[DETR source code analysis] 2. Backbone module

foreword

Recently, I was looking at the source code of DETR. After watching it intermittently for about a week, I sorted out the main model code. I have been thinking about what form to write DETR's source code analysis. One form to consider is to write line by file like the YOLOv5 written before, and one is to string the source code according to functional modules. After thinking about it for a long time, I decided to use the second method. First, this method may save more time. In addition, it is also convenient for me to understand it as a whole.

I think looking at the code is to see that the entire model can be disassembled into functions, and finally all the modules are connected in series, so as to achieve twice the result with half the effort.

Another point I think is very important: get an open source project code, you must immediately configure the environment to run Debug normally, and immediately find the content related to the main model by analyzing train.py, and then focus on the analysis of the model, like some Logs, calculating mAP, drawing and other codes can be completely ignored, which can save a lot of time. Therefore, when I explain the source code in the future, I will completely strip out irrelevant codes, no longer explain, and focus on the model, improvement, loss and other content.

This section mainly talks about the Backbone part of DETR, including the code of the two modules of CNN and position encoding. It mainly involves two files, models/backbone.py and models/position_encoding.py.

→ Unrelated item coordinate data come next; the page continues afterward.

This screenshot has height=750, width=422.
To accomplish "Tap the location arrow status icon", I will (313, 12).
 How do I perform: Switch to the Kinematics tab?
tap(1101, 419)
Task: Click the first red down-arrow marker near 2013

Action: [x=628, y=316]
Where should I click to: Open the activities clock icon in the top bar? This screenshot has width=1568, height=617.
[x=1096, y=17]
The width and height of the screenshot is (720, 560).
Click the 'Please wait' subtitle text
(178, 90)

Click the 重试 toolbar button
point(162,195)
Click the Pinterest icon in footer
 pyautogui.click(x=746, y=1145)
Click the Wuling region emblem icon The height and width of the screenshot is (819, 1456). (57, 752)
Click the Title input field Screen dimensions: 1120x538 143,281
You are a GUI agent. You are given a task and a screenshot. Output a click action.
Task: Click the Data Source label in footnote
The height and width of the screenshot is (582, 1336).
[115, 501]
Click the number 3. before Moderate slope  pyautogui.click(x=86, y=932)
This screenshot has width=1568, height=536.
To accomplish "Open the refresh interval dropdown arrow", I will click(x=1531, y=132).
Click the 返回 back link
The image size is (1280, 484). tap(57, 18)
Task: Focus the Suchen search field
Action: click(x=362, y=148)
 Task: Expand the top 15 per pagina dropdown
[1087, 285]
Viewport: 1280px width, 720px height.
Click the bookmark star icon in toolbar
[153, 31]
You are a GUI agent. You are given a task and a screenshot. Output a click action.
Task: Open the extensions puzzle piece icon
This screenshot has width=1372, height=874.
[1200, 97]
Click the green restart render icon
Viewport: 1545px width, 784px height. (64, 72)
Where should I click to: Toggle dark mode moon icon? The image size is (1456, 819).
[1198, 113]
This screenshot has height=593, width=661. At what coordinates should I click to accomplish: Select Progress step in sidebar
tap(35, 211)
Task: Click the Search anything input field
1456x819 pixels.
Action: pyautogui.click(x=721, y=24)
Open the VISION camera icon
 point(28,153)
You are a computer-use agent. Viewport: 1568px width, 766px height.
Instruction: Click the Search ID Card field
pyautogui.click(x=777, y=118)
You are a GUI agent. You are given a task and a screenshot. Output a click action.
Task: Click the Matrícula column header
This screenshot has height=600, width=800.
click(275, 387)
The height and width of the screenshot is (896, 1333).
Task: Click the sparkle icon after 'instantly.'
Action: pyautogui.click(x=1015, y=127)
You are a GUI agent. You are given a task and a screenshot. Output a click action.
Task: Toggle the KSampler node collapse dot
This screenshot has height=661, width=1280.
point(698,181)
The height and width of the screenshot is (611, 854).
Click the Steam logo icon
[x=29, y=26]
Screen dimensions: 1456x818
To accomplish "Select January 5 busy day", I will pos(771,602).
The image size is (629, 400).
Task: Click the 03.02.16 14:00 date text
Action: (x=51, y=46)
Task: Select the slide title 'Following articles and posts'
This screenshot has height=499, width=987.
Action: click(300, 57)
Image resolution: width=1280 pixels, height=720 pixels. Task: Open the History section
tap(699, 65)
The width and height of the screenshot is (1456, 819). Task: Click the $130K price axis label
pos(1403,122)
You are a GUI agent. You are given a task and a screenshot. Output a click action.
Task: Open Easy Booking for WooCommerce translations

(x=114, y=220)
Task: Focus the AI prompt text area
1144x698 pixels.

Github annotation version source code: HuKai97/detr-annotations

1. The overall structure of Backbone

The entire Backbone mainly includes two parts: CNN feature extraction and position encoding. The code is relatively simple, let's start parsing the source code.

The first is to call the build_backbone function in models/Backbone.py to create Backbone:

def build_backbone(args):
    # 搭建backbone
    # 位置编码  PositionEmbeddingSine()
    position_embedding = build_position_encoding(args)
    train_backbone = args.lr_backbone > 0   # 是否需要训练backbone  True
    return_interm_layers = args.masks       # 是否需要返回中间层结果 目标检测False  分割True
    # 生成backbone  resnet50
    backbone = Backbone(args.backbone, train_backbone, return_interm_layers, args.dilation)
    # 将backbone输出与位置编码相加   0: backbone   1: PositionEmbeddingSine()
    model = Joiner(backbone, position_embedding)
    model.num_channels = backbone.num_channels   # 512
    return model

Here first call the build_position_encoding function to generate the sine and cosine position encoding position_embedding: [bs, 256, H/32, W/32], where 128 before 256 is the position encoding in the y direction, and the last 128 is the position encoding in the x direction; then call the Backbone class to generate ResNet50 Feature extraction is performed on the input data to obtain a feature map [bs, 2048, H/32, W/32]. Finally, the Joiner merges and stores the two for subsequent use.

1. CNN-Backbone

To create ResNet50, first call the Backbone class:

class Backbone(BackboneBase):
    """ResNet backbone with frozen BatchNorm."""
    def __init__(self, name: str,
                 train_backbone: bool,
                 return_interm_layers: bool,
                 dilation: bool):
        # 直接掉包 调用torchvision.models中的backbone
        backbone = getattr(torchvision.models, name)(
            replace_stride_with_dilation=[False, False, dilation],
            pretrained=is_main_process(), norm_layer=FrozenBatchNorm2d)
        # resnet50  2048
        num_channels = 512 if name in ('resnet18', 'resnet34') else 2048
        super().__init__(backbone, train_backbone, num_channels, return_interm_layers)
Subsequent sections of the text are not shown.